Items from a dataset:
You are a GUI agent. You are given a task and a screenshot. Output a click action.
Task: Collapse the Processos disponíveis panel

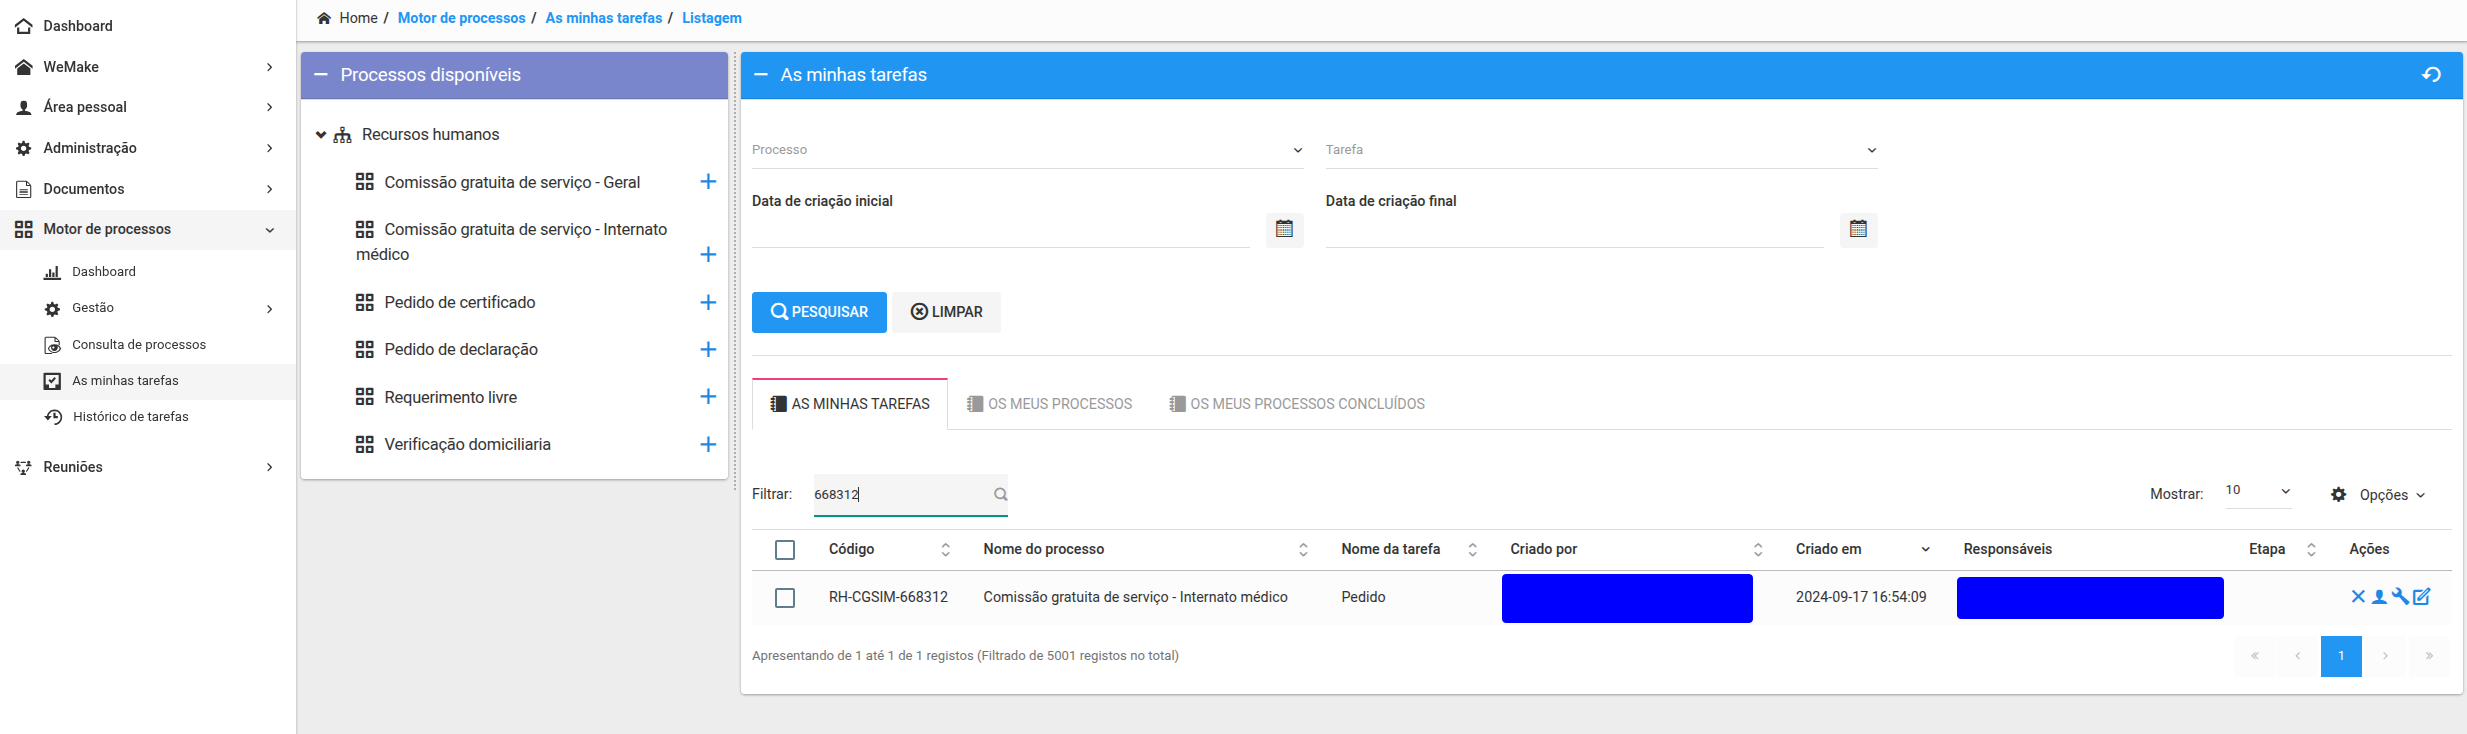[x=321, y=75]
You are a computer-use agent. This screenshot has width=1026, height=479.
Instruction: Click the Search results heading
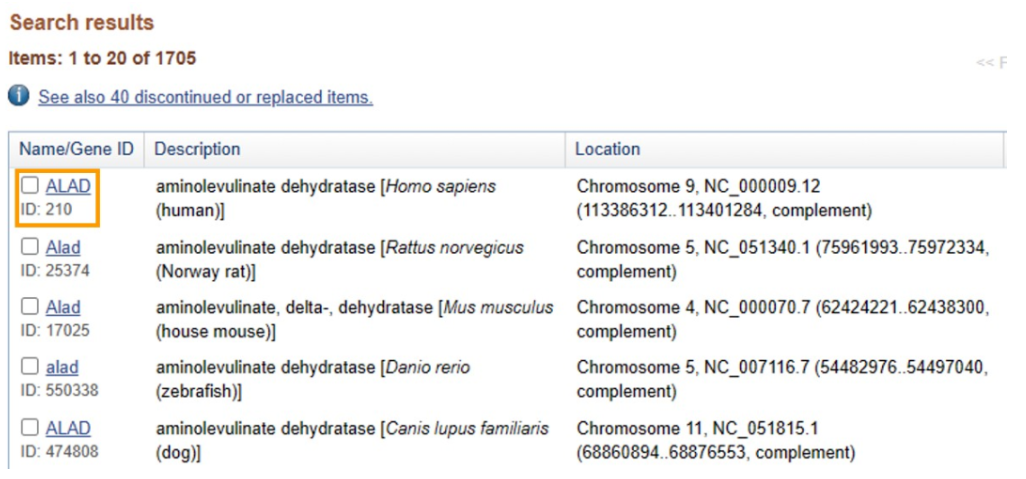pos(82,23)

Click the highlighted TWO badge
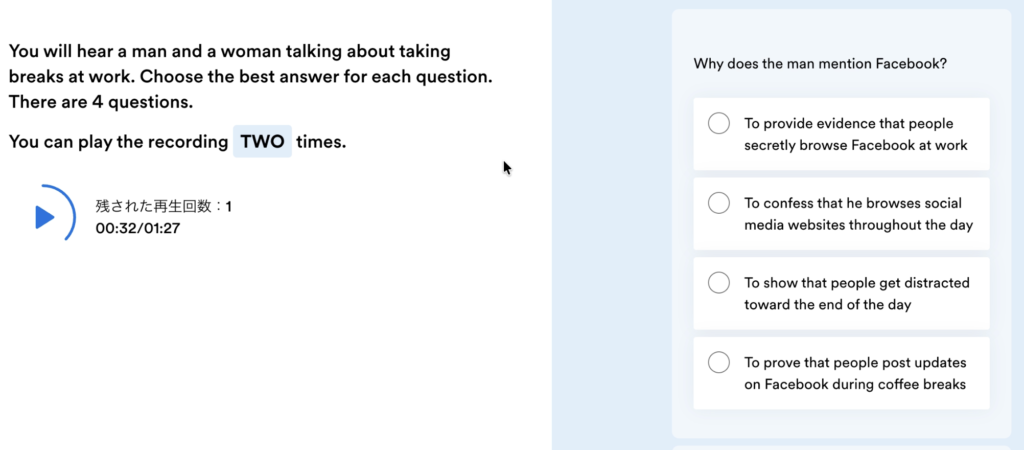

What the exercise asks
First drop every picture, then print the data above exactly as it stands.

Answer space
You are a GUI agent. You are given a task and a screenshot. Output a click action.
Task: Collapse the Processos disponíveis panel

[x=321, y=75]
You are a computer-use agent. This screenshot has width=1026, height=479.
Instruction: Click the Search results heading
pos(82,23)

Click the highlighted TWO badge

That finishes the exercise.